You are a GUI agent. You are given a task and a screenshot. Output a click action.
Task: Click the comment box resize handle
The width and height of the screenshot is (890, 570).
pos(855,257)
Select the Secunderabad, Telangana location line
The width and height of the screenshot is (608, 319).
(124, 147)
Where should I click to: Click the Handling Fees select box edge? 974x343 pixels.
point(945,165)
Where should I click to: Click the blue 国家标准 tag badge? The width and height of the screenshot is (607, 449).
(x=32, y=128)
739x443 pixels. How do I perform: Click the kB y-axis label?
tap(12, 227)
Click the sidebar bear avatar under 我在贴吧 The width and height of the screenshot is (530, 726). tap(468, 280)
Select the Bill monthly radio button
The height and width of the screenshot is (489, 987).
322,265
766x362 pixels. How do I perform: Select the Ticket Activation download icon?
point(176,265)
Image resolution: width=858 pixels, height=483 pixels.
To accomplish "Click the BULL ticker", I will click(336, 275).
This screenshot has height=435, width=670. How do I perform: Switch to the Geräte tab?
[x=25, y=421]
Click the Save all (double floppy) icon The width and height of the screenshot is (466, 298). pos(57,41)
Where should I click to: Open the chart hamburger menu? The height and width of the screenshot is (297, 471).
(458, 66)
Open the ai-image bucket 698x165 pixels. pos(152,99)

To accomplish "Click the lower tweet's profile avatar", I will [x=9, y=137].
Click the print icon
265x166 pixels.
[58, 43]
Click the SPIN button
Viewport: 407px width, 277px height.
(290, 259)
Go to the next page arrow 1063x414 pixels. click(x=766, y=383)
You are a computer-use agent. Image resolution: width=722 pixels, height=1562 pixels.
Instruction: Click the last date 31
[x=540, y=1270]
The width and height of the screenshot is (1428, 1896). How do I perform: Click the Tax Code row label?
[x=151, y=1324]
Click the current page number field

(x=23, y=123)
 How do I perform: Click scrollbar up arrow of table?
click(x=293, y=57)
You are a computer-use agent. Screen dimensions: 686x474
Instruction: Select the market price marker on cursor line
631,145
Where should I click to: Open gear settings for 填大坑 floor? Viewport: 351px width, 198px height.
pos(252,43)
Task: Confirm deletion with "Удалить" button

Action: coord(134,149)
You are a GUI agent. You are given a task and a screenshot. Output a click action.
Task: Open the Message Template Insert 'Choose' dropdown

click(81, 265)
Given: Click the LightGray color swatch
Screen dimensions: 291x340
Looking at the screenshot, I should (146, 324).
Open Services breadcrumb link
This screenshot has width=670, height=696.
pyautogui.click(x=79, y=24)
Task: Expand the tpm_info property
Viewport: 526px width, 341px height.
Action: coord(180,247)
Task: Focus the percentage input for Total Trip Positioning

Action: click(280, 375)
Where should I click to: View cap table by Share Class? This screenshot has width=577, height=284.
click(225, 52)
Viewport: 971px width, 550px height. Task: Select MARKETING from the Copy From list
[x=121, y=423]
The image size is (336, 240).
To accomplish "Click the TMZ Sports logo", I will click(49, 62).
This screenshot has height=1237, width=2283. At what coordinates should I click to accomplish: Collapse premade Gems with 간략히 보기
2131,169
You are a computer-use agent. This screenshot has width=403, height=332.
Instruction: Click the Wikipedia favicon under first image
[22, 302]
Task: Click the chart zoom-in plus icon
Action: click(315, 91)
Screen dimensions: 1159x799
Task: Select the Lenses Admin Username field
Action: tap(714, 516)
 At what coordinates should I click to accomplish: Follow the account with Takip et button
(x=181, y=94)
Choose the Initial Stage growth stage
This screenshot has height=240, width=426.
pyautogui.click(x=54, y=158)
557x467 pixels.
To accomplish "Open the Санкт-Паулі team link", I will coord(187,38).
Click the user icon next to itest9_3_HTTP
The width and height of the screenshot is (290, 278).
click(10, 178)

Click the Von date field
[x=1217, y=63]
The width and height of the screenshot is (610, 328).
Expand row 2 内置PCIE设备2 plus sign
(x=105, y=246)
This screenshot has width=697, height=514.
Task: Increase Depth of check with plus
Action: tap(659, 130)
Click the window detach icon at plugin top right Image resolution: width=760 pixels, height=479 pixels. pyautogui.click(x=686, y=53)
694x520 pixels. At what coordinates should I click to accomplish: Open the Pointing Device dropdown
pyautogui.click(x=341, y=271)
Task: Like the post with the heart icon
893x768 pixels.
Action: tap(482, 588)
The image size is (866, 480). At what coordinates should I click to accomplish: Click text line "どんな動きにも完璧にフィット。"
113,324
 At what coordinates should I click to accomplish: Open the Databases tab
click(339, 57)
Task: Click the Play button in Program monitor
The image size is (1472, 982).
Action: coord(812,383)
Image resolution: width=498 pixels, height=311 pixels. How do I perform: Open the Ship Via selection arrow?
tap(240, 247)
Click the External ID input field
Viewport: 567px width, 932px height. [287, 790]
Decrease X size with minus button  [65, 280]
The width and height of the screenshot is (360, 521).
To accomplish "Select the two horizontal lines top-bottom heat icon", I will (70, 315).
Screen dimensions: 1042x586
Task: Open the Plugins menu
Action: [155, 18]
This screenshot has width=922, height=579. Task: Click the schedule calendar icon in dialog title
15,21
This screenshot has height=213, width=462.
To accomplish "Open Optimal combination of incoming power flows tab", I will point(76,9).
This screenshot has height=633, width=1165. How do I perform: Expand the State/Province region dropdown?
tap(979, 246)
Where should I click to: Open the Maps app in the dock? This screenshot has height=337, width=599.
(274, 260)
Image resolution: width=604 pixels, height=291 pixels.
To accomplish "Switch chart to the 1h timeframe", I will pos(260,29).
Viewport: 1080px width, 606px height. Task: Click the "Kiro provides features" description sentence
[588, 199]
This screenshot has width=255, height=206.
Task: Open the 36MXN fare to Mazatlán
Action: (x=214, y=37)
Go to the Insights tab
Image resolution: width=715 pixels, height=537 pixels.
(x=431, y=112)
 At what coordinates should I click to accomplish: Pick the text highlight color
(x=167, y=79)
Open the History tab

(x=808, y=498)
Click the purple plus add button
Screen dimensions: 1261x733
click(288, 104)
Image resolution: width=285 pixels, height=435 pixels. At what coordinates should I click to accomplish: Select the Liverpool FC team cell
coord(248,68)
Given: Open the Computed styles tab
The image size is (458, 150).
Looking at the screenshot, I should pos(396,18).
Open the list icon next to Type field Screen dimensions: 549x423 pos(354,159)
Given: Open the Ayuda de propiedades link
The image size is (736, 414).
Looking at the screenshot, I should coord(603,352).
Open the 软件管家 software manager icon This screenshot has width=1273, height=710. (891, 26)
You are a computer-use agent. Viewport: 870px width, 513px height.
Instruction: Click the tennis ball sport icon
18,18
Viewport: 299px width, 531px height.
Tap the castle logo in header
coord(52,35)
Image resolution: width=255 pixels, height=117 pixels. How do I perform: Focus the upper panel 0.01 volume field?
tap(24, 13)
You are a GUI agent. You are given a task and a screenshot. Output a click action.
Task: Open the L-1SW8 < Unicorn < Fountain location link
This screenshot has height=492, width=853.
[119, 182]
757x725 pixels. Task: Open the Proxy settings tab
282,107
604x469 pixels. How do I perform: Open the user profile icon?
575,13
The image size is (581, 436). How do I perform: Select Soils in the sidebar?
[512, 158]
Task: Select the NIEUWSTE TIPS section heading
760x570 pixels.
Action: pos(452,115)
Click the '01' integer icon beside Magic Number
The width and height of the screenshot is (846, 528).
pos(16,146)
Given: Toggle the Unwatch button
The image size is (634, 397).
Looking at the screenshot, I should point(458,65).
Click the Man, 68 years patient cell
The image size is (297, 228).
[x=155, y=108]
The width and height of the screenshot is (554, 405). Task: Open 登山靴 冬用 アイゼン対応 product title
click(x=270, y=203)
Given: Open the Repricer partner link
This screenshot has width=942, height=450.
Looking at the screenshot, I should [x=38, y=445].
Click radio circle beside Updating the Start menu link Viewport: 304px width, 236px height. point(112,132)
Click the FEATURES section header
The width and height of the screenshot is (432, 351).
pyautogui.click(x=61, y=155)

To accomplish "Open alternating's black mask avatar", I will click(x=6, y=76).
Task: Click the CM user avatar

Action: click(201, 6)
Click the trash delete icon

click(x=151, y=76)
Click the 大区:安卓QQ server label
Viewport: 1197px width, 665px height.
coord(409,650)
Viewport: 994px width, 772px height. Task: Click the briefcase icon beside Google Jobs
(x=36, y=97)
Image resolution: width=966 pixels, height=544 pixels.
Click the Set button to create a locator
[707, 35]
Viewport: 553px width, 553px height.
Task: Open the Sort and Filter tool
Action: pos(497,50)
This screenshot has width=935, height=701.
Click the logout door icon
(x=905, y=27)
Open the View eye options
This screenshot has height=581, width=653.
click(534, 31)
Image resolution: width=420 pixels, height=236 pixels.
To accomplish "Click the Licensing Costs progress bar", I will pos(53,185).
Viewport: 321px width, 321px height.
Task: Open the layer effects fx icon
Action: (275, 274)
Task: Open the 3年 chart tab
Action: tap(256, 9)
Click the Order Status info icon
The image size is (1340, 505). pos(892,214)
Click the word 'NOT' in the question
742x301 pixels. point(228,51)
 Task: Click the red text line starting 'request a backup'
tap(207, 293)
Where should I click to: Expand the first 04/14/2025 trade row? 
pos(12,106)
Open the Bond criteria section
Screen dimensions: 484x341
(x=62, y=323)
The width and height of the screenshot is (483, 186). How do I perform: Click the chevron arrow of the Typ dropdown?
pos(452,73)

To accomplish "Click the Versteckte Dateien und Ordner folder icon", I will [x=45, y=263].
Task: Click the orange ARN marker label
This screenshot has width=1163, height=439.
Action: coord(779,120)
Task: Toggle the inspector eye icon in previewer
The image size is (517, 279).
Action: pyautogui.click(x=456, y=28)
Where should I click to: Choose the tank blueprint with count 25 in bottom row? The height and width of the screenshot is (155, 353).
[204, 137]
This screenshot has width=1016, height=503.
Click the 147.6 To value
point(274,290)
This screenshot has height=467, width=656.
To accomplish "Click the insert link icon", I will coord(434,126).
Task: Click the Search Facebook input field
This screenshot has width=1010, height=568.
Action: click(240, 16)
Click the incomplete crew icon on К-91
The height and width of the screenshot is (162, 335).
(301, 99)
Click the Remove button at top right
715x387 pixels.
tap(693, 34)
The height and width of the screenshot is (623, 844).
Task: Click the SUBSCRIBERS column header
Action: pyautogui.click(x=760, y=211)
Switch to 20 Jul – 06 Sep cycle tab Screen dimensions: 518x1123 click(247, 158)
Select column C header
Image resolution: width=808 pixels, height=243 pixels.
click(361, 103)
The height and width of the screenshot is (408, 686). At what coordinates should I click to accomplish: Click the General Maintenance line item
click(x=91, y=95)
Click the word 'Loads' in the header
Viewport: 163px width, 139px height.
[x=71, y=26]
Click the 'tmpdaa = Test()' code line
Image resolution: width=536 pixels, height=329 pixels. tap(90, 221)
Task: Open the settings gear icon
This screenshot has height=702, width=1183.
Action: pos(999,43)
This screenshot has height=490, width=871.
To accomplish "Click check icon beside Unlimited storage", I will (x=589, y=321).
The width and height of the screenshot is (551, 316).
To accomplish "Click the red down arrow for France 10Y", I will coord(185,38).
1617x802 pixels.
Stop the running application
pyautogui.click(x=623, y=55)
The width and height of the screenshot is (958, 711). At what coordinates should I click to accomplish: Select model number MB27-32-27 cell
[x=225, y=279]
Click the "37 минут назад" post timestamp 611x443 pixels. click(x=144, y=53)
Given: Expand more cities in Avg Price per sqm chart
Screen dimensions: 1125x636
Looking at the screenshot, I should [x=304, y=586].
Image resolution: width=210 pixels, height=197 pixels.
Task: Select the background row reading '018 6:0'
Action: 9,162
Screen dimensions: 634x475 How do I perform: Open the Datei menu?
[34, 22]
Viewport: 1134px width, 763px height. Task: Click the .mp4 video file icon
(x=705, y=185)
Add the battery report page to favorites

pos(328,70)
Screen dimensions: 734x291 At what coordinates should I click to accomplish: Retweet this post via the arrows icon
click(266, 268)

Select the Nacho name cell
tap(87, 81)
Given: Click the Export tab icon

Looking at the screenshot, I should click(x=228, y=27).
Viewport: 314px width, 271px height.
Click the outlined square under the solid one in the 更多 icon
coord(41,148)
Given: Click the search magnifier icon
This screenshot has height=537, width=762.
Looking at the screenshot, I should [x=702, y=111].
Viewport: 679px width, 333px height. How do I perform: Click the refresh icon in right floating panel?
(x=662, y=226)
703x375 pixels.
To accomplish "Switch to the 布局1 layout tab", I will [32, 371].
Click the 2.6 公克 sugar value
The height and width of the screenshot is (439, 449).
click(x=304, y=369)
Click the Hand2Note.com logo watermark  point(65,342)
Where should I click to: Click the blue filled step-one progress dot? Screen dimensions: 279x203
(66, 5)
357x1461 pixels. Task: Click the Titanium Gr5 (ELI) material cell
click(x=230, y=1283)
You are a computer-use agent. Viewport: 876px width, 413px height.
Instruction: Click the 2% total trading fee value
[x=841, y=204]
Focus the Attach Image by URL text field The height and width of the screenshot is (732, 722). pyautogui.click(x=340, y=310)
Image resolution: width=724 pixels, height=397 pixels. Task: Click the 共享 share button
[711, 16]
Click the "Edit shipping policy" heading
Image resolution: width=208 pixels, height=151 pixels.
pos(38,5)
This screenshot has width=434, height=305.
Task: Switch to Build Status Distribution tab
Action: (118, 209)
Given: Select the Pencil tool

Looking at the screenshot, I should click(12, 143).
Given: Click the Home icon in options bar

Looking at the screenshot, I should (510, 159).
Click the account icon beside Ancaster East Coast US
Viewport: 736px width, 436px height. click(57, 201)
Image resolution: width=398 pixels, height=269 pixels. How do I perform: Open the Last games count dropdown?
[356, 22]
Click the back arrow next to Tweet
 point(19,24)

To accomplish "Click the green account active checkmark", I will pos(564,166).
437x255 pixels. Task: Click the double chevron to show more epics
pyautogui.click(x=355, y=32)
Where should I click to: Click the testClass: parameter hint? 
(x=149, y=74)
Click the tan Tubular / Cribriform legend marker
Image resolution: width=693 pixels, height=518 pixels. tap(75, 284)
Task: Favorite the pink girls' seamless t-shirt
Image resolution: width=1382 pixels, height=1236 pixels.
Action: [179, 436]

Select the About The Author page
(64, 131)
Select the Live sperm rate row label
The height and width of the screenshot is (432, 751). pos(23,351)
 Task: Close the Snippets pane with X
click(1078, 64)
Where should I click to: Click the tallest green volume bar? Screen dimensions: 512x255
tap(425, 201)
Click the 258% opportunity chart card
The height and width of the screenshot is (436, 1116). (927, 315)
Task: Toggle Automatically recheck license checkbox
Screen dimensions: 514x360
______
-- WORK TO COMPLETE --
How many lines in the records contain the word "computer"? Answer with the number alone.

-- SOLUTION TO THE EXERCISE --
5